İki kırklı çocuk karşılaşırsa üstüne gelen basar, üstüne gelinen büyüyemez; basılmasın diye çocukların anneleri, karşılıklı olarak çocuklara süt verirler, emzirirler ve iğne değişirler.
Kırklı çocuğu et ağır olduğu için et basar. Çocuk üç Çarşamba tezekle tartılır. Bakarlar çocuk mu ağır geldi tezek mi. Çocuk ağır gelirse kurtulur.
Cenaze de çocuğu basar, çocuk baskın olmasın diye cenazenin suyuyla yıkanır.

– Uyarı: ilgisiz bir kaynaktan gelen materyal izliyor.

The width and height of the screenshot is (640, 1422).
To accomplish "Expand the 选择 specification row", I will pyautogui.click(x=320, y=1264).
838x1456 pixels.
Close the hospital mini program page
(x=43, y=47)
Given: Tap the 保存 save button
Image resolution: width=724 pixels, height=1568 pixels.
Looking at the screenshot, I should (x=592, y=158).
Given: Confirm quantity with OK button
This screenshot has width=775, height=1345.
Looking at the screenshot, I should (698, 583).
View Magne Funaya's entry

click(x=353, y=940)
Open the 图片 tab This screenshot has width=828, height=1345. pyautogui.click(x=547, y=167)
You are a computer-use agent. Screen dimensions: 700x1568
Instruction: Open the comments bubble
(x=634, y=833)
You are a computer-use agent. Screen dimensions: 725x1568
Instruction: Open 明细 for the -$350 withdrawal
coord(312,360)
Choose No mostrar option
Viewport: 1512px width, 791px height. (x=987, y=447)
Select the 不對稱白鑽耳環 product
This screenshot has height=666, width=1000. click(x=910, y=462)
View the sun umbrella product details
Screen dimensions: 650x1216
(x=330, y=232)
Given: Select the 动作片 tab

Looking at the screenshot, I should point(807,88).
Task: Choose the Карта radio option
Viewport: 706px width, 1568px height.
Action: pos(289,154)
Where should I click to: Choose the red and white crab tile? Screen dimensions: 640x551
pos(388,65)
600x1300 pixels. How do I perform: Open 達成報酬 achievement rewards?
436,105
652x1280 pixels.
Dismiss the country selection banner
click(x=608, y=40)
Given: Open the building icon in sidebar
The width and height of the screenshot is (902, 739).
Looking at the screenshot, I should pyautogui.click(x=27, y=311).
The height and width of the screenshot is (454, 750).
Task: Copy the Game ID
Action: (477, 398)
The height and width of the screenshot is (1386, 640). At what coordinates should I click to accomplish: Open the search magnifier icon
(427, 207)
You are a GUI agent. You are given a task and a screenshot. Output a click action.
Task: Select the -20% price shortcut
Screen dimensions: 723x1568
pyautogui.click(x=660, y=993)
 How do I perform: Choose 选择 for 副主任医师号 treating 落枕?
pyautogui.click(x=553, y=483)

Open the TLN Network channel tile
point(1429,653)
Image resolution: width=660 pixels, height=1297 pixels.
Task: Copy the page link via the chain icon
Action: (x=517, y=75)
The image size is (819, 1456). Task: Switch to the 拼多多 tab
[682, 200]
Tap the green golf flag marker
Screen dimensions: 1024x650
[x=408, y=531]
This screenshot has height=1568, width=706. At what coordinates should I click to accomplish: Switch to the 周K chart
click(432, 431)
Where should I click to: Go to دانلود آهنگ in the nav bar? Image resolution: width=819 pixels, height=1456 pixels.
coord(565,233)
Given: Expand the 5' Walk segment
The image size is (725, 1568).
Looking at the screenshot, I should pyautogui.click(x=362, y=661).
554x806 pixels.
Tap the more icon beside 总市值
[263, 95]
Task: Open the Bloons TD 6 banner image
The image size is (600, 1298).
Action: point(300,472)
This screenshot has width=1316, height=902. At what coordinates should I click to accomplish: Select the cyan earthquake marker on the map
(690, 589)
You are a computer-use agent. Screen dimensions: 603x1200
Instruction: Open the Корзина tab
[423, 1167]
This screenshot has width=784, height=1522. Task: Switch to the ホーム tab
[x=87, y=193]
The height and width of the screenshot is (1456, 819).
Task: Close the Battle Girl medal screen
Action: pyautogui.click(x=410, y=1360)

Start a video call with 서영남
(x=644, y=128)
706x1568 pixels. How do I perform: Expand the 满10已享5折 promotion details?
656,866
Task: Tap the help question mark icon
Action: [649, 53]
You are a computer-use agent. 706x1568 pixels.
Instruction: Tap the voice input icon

Kırklama; Kadın ve çocuğun rahata çıkması için doğumu yaptıran ebe, kadını ve çocuğu kırklar.
Yörede on beşinci gün on beş kırkı ve otuz sekizinci gün büyük kırkı olmak üzere iki defa, geçmişte olduğu gibi günümüzde de kırklama yapılmaktadır. On beş kırkında, temiz bir bezin içine 40 tane nohut veya buğdayın hepsine ayrı ayrı Kulfu Allah (İhlas Suresi) okunarak bağlanır, çocuğun ve kadının yıkama suyuna konur. Önce kadın temizce yıkanır. Yıkandıktan sonra çocuğu kucağına alarak leğenin içine oturur. Çocukla kadının başından okunmuş su aynı anda dökülür. Leğendeki su temiz bir yere dökülür; okunmuş nohut veya buğday ise dizilerek, çocuğu kırk basmasın diye, başının üzerine asılır. Büyük kırkında tekrar kullanılır.
Büyük kırkında yine aynı işlem olur. On beş kırkında okunan nohut ve buğdaya tekrar, tek tek İhlas Suresi okunur, beze konarak yıkama suyunun içine atılır. Kadın ve çocuk leğenin içerisine oturur; önce kadının sağ omuzdan şifa, rahatlık, uyku suyu olmak üzere üç defa; sonra başın üzerinden üç defa aynı şekilde, son olarak da sol omuza üç defa çocuğa aynı anda olmak üzere su dökülür. Daha sonra kırk suyundan evin dört bir köşesine dökülür. Dökerken de, “kırk kırk evden barktan çık çık, evde kalma çık dışarıya, bebek büyüsün çık çık” denir.
Kırklamadan sonra çocuk dışarı çıkartılır. Buna “kırk uçurma” denir; kırk uçurmaya gidilen evde çocuğun kundağına yumurta konur, yüzüne un sürülür. Elbise ve mendil verenler de olur. Kırklı iken ölen kadına şehit denir.
İki üç gün sonra çocuğun asıl adı konur. Ad koyma hakkı anne babanındır. Ancak yörede adı ailenin büyükleri vermektedir.
Beşik; İlk çocuğun beşiğini kızın ailesi getirir. Aile gücüne göre beşikle birlikte çocuğun tüm ihtiyaçlarını alır ve bir altınla beşiği götürür. Konu komşu herkes toplanır; yenir, içilir ve çocuk beşiğe konur. Çocuk beşiğe konmadan beşiğin demiri üç kere dişlenir ki, beşik çocuğu ısırmasın.
Çocuk beşiğe konurken, beşiğin üstünden kırılmış şeker ve çikolata serpilir. Orada bulunan çocuklar şekerleri toplar. Bütün çocuklara yapılan bu uygulama günümüzde de geçerliliğini sürdürmektedir.